Yeasayer – ‘Fragrant World’

This album smells like treading water

There can’t be many songs these days written from the perspective of a tumour that’s outlived its human host. ‘Henrietta’, the most beautiful moment on Brooklyn trio Yeasayer’s third album, though, is a bubbling electro-rollock that tells the story of Henrietta Lacks, a Baltimore woman whose cancer cells were preserved for research purposes after she died in 1951. Halfway through the trapdoor opens, and things swirl in slow-mo as a chant of “oh Henrietta, we can live on forever” echoes out. The image of a tumour sprouting lips and taking up crooning might be off-putting, but it’s a special song. There are other good moments – take ‘Reagan’s Skeleton’, which comes on like a wonderfully clunky cousin to Hot Chip’s ‘My Piano’ – but that’s kind of it.
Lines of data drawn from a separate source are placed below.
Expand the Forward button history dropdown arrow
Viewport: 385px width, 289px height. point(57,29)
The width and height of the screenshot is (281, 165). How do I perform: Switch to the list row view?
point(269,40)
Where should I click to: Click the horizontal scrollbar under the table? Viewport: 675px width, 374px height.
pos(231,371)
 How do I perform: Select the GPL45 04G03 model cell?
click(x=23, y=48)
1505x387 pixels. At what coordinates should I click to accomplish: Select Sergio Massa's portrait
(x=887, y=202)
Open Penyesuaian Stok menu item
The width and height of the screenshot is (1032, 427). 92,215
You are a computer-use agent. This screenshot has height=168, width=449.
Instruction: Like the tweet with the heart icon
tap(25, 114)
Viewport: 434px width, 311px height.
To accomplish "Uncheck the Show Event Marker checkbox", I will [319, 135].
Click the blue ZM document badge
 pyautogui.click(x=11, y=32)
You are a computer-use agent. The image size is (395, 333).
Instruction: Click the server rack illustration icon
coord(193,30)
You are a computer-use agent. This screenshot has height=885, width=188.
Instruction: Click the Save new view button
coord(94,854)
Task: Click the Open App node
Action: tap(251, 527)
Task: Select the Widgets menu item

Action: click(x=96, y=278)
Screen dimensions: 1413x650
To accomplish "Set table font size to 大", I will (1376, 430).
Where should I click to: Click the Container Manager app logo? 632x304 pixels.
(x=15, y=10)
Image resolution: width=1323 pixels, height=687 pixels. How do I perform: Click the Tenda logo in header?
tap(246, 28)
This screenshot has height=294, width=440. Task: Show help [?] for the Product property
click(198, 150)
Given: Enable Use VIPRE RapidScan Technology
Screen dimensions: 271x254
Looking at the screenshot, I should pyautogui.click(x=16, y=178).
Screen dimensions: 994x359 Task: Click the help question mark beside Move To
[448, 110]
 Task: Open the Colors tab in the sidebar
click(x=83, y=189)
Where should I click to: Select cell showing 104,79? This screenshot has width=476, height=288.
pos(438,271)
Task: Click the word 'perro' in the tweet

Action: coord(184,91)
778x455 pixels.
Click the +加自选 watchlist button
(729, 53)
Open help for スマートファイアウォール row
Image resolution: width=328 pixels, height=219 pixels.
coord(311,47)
Yeasayer promised ‘Fragrant World’ would be a “demented R&B record”, leading us to hope for the odd-pop of their 2010 ‘Odd Blood’ album crossed with some Timbaland beats. Sadly, set against these lofty ambitions, it disappoints. Instead it’s the band’s experimental electronic album. Songs like ‘Longevity’ swarm with busy cricket clicks and chirrups. But they aren’t so much moving into brave new frontiers as harking back to gleaming ’80s pop. The wet drum snaps and glowy synths of ‘Blue Paper’ are techniques mined so deeply by others that it all ends up sounding a bit La Roux.

There’s nothing far-out enough here to cement Yeasayer as cultish nutter geniuses like, say, Ariel Pink. And there aren’t any ‘Ambling Alp’ style weirdo bangers to take things properly overground. Instead of an album hurtling 100mph in one of those directions, ‘Fragrant World’ feels like the work of a band with stabilisers on.